16 『出来損ない』

 小川に沿って、朝の少し肌寒い森の中を進む。


 身体が汗ばむくらいの距離を歩いていくと、段々と人の声らしい喧騒が耳に届き始めた。


 私の手を握るネリクの手に力が込められる。そのことから、ネリクが緊張しているのが分かった。


 考えてみたら服を買いに行くだけなのに、この警戒のしようはちょっとおかしい。ネリク以外の魔人は、そんなに恐ろしい存在なのかな。


 ネリクが片言すぎて魔人の基礎知識すらない私にとっては、ネリクが取る態度が得られる情報の全てだった。

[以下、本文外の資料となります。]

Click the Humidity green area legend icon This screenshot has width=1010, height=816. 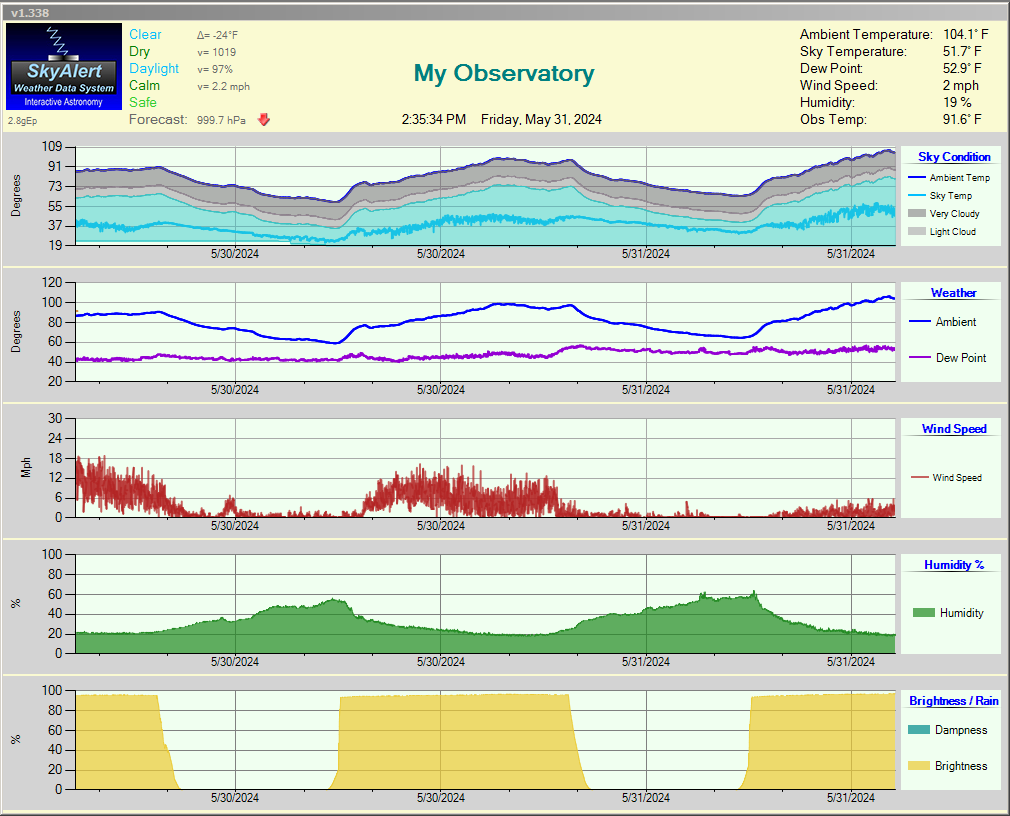point(925,613)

 普段は穏やかな笑顔ばかりのネリクの横顔には、緊張が走っている。耳を澄ませて気配を窺っているのか、茶色い獣の耳がピク、と動いていた。


 ……いや本当に、ただ服を買いに行くだけなんだけど。


 ただ、多少歩きはするけど、意外と近くに他の魔人が住んでいるらしい。だとしたら、いつか彼らと予期せず遭遇する可能性だってある。


 その時に彼らが人間に対してどういう感情を持っているのかを知っているのと知らないのとでは、私の対応も変わってくるんじゃないか。

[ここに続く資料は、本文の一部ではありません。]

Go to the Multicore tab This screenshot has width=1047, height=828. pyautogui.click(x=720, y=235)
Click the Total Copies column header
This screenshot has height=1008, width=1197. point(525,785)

 しっかりとネリクの手を握り返すと、周囲の様子に目を配り耳を澄ませながら進んでいく。ネリクの家の周辺には存在しなかった、明らかに人が踏み締めたと思われる道が現れた。道の両脇には、伐採した木や切り株がある。明らかに人の手によるものだ。


 喧騒がどんどん大きくなってくる。と、ネリクがボソリと言った。


「入り口」


 ネリクが指差した前方には、ひとつひとつが人の頭の大きさ程度の岩が積み重ねられた壁がある。岩の隙間には小石が詰められて、粘土か何かで補強されていた。


 ネリクの背よりも高く積み上げられた壁の上の部分には、尖った木の枝がこちらを向いて突き刺さっている。随分と物々しい。


「ネリク、あれは?」

「防御柵。魔物避け」


 簡素な答えに、どうやら魔人にとっても魔物は敵らしいと知る。やっぱり魔物と魔人は別物なんだと思うと、ホッとした。私が倒した魔物とネリクが実は血縁関係でしたなんて言われたら、さすがの私も罪悪感にさいなまれてしまう。


 集落を外壁で取り囲んで、上を飛び越えて来られないように対策をしているんだろう。この間私を襲った大鴉みたいなのは避けようもないけど、狼のような魔物はこれで入れない。


「魔物は魔人も襲うの?」

「ん」


 だとしたら、この辺り一帯を浄化したのは魔人にとってはいいことだったのかもしれない。万が一殺されそうになったら「私、魔物を倒せます!」と主張してみよう。ちょっとは考慮してくれるかもしれない。


 丸太でできた門は、今は開かれている。ネリクの背中に隠されながら門を潜ると、門の内側にさすまたを持った屈強そうな男が二人、立っていた。二人とも、ネリクと同じような獣の耳を持っている。


 だけど、ネリクとの決定的な違いがあった。こめかみ付近からねじれた角が二本生えていて、目は黄色や茶色で、赤目じゃなかったのだ。


 ヤギみたいに少し緩く曲がった角を持つ方が、ネリクを見て馬鹿にしたように笑う。


「よお、『出来損ない』。相変わらず湿気たツラしてんなあ」


 ネリクは男に一瞥をくれただけで、何も答えなかった。……あれ、この魔人さん、普通に喋ってるよ。魔人片言説はここでさよならとなる。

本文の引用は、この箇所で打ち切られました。